Data for review START
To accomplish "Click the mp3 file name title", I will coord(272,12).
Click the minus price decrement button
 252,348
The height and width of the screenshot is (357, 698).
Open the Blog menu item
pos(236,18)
Data for review END
Data for review START
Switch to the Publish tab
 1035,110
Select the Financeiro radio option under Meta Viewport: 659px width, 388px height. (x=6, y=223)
Data for review END
Data for review START
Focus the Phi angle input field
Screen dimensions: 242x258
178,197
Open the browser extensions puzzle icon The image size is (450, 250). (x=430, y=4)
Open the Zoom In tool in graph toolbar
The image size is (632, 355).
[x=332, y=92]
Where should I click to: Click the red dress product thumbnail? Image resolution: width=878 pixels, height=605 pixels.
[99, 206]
Data for review END
## Required work
With the line holding "Switch to the Publish tab" as the first and the line holding "Select the Financeiro" as the last, please transcribe exactly the lines of the material above in that range and nothing else.

## Finished exercise
Switch to the Publish tab
 1035,110
Select the Financeiro radio option under Meta Viewport: 659px width, 388px height. (x=6, y=223)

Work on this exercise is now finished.